Pull out the part of the data that runs from its very first line through the line containing "Looking at the screenshot, I should 39,123.", both included, and reproduce those lines without any change.
*** Input records ***
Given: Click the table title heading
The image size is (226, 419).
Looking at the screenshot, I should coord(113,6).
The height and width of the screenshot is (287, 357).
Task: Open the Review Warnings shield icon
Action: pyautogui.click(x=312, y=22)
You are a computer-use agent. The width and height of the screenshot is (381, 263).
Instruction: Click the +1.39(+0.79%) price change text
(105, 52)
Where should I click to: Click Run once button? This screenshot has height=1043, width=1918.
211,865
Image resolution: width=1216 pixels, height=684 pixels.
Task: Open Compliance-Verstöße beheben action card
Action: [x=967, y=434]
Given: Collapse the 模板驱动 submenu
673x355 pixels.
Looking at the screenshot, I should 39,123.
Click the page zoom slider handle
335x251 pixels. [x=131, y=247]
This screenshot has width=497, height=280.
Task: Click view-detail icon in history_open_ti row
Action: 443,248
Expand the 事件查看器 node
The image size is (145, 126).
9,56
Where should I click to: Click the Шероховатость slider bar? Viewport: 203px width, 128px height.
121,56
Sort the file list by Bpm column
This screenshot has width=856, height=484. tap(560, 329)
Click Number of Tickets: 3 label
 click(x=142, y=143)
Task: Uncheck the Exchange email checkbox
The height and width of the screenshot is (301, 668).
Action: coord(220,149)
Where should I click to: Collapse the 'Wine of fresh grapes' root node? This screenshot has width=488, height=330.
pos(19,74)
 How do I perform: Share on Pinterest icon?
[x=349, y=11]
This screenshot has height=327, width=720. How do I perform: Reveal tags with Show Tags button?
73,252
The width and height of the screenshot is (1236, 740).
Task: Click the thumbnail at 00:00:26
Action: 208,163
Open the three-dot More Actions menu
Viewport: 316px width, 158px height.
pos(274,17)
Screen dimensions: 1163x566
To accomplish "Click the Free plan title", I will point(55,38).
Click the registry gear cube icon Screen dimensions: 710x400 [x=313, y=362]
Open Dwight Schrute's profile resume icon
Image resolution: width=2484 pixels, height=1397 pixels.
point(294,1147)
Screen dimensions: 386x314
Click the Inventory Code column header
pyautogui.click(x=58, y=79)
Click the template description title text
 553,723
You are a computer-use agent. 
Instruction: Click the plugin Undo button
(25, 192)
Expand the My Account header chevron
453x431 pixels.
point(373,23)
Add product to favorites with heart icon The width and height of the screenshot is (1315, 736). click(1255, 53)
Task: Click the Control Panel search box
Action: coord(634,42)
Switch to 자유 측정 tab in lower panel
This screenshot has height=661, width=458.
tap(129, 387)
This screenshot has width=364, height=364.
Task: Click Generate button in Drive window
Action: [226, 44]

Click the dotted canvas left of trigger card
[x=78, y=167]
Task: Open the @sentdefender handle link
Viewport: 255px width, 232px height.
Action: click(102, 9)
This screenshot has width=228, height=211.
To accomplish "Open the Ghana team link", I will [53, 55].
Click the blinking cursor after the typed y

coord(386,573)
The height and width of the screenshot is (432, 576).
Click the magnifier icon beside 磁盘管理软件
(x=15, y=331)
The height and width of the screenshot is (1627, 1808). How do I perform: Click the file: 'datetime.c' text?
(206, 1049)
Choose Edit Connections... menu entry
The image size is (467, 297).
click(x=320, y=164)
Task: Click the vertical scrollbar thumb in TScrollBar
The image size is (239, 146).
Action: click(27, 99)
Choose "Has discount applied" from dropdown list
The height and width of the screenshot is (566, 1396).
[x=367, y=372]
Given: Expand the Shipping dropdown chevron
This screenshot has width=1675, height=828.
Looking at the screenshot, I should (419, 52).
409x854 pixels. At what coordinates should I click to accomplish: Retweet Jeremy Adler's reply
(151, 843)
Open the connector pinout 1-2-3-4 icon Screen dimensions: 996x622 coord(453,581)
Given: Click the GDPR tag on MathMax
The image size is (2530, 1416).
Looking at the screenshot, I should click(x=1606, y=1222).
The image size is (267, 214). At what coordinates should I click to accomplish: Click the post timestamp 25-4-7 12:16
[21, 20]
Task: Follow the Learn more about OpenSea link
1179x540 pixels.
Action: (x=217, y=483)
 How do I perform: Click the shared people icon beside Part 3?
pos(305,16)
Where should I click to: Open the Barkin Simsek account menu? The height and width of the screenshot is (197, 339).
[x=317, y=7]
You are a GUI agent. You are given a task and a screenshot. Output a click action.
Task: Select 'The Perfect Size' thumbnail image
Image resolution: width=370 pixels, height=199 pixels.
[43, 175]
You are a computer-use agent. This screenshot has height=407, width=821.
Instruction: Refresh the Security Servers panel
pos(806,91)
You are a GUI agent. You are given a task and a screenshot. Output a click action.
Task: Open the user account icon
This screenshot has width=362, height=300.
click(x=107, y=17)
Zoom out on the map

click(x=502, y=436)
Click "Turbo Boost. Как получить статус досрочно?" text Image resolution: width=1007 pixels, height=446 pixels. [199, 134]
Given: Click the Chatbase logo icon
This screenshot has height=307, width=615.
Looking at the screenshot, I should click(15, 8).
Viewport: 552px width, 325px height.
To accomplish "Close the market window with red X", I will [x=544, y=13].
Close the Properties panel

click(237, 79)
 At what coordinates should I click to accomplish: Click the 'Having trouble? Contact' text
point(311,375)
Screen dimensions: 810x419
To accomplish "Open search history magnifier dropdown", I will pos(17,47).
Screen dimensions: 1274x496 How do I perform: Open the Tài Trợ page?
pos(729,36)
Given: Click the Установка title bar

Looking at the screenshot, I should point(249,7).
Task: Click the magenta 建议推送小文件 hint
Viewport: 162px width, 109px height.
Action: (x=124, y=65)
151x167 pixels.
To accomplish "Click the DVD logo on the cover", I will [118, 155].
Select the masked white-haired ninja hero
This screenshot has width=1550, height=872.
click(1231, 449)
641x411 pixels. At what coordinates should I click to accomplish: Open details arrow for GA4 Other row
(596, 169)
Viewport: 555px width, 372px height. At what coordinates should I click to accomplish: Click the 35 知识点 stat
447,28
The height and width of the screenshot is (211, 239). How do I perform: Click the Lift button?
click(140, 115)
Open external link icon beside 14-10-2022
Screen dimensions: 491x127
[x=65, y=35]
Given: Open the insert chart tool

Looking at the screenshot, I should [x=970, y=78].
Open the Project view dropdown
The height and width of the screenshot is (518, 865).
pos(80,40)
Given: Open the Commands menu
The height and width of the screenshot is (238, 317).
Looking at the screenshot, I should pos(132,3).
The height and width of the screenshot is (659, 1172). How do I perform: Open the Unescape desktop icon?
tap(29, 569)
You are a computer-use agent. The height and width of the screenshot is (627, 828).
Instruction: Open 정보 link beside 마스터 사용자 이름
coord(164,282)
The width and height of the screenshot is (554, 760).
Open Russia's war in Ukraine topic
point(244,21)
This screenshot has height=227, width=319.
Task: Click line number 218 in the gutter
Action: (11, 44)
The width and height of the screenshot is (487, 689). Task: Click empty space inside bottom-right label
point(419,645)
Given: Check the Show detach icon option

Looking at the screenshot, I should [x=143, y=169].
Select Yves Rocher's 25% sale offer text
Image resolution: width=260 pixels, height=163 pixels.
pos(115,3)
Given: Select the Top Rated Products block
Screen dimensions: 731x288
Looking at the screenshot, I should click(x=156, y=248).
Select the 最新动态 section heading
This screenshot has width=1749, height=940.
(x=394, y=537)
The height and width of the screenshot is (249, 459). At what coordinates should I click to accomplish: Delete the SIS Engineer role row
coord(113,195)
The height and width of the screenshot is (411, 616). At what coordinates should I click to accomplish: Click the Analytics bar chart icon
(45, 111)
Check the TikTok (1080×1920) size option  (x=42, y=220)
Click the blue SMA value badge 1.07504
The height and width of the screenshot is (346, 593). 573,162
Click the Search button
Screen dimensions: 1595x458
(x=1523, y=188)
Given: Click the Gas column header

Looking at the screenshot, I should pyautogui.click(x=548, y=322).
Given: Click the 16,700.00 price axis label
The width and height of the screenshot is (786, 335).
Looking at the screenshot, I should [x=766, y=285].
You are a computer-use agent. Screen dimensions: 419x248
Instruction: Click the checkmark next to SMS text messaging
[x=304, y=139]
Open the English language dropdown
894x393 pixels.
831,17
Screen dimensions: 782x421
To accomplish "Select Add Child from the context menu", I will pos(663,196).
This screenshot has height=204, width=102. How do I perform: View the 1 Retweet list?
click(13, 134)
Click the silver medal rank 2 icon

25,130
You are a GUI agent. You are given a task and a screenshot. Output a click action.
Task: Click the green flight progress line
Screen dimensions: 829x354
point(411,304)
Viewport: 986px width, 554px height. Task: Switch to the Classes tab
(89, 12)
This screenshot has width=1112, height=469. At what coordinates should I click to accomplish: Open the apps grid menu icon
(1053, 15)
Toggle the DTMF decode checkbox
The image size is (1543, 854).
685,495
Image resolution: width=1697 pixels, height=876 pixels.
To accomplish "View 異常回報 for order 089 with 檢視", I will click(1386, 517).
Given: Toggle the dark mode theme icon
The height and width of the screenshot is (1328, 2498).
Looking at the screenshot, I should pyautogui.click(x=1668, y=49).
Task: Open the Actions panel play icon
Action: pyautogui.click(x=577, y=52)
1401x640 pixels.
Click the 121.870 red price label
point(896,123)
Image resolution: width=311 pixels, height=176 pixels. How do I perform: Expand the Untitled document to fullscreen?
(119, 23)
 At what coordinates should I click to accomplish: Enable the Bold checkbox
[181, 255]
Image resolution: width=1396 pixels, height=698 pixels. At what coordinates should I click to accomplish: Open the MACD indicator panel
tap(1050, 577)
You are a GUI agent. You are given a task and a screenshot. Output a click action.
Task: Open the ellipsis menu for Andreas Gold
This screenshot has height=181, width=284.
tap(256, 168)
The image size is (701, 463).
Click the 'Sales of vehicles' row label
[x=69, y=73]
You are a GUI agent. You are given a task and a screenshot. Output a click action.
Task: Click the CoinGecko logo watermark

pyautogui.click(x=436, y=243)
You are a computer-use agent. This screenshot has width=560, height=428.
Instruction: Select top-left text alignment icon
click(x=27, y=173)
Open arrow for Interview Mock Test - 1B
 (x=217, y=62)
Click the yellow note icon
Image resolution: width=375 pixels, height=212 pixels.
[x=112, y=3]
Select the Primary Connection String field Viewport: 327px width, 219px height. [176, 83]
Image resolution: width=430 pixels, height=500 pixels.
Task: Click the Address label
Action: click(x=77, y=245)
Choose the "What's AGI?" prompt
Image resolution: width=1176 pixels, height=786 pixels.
***
◆ The answer:
Given: Click the table title heading
The image size is (226, 419).
Looking at the screenshot, I should coord(113,6).
The height and width of the screenshot is (287, 357).
Task: Open the Review Warnings shield icon
Action: pyautogui.click(x=312, y=22)
You are a computer-use agent. The width and height of the screenshot is (381, 263).
Instruction: Click the +1.39(+0.79%) price change text
(105, 52)
Where should I click to: Click Run once button? This screenshot has height=1043, width=1918.
211,865
Image resolution: width=1216 pixels, height=684 pixels.
Task: Open Compliance-Verstöße beheben action card
Action: [x=967, y=434]
Given: Collapse the 模板驱动 submenu
673x355 pixels.
Looking at the screenshot, I should 39,123.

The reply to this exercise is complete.